- 309 Okunma
- 0 Yorum
- 0 Beğeni
EVCİLİK DEĞİL EVLİLİK OYUNU
Kimi zaman adımız deliye çıkmadan normalleşmenin yolunu bulamıyoruz. İkili ilişkiler bağlamında mantık dışı nice tutum ve davranışın normal atfediliyor olması, korkularımızın ve çaresizliğimizin sessiz haykırışıdır aslında.
Kadınların geri plana itildiği, hor görüldüğü toplum yapısında çözüm bulunamayacağı düşünülen her olay sabır ve kader ikileminin ardına saklanarak kabullenilmesi telkin edilmiştir. Aksi durumların anormal karşılanmasından kaynaklı sürekli bir algı operasyonu yürütülme ihtiyacı da ortaya çıkmıştır. Bununla birlikte aile kavramının kurumsal işleyişinde yazılı olmayan kalıplaşmış, alışkanlık haline gelmiş, kemikleşmiş, değişime kapalı, soyut kurallarla sarmalanmış bir yapı toplumumuzda oluşmuştur.

Öğe ve metin konumu verileri
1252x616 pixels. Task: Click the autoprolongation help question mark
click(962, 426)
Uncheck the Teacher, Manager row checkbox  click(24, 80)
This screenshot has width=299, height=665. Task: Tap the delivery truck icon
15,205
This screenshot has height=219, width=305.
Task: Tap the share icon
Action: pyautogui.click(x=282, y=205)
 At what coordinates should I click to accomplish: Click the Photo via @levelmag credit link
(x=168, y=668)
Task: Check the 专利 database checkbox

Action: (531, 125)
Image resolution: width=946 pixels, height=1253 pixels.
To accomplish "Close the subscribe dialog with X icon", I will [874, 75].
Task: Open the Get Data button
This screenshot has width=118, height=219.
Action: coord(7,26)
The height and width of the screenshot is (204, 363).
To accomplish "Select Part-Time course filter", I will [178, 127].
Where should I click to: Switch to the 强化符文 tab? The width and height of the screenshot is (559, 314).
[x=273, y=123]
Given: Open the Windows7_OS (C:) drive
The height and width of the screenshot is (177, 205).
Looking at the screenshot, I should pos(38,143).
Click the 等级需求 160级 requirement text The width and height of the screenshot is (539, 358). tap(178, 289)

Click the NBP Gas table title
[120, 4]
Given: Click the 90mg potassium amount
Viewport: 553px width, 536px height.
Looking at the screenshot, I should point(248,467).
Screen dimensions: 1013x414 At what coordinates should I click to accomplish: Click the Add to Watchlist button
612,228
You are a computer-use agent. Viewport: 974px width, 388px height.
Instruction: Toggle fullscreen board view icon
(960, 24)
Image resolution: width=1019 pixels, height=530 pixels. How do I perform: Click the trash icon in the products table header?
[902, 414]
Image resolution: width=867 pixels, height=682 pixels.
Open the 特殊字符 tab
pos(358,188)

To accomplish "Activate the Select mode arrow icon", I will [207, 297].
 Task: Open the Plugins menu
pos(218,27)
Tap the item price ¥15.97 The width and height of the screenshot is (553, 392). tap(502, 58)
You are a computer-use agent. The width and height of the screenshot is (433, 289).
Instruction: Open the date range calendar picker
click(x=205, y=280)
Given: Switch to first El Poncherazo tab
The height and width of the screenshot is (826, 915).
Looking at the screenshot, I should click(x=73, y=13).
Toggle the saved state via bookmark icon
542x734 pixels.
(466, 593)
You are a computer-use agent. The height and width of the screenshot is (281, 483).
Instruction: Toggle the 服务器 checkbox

Yönerge
Lütfen verilen metinde "- 309 Okunma" sözleriyle başlayıp "yapı toplumumuzda oluşmuştur." sözleriyle biten bölümü hiç değiştirmeden yazın.

Çözüm
- 309 Okunma
- 0 Yorum
- 0 Beğeni
EVCİLİK DEĞİL EVLİLİK OYUNU
Kimi zaman adımız deliye çıkmadan normalleşmenin yolunu bulamıyoruz. İkili ilişkiler bağlamında mantık dışı nice tutum ve davranışın normal atfediliyor olması, korkularımızın ve çaresizliğimizin sessiz haykırışıdır aslında.
Kadınların geri plana itildiği, hor görüldüğü toplum yapısında çözüm bulunamayacağı düşünülen her olay sabır ve kader ikileminin ardına saklanarak kabullenilmesi telkin edilmiştir. Aksi durumların anormal karşılanmasından kaynaklı sürekli bir algı operasyonu yürütülme ihtiyacı da ortaya çıkmıştır. Bununla birlikte aile kavramının kurumsal işleyişinde yazılı olmayan kalıplaşmış, alışkanlık haline gelmiş, kemikleşmiş, değişime kapalı, soyut kurallarla sarmalanmış bir yapı toplumumuzda oluşmuştur.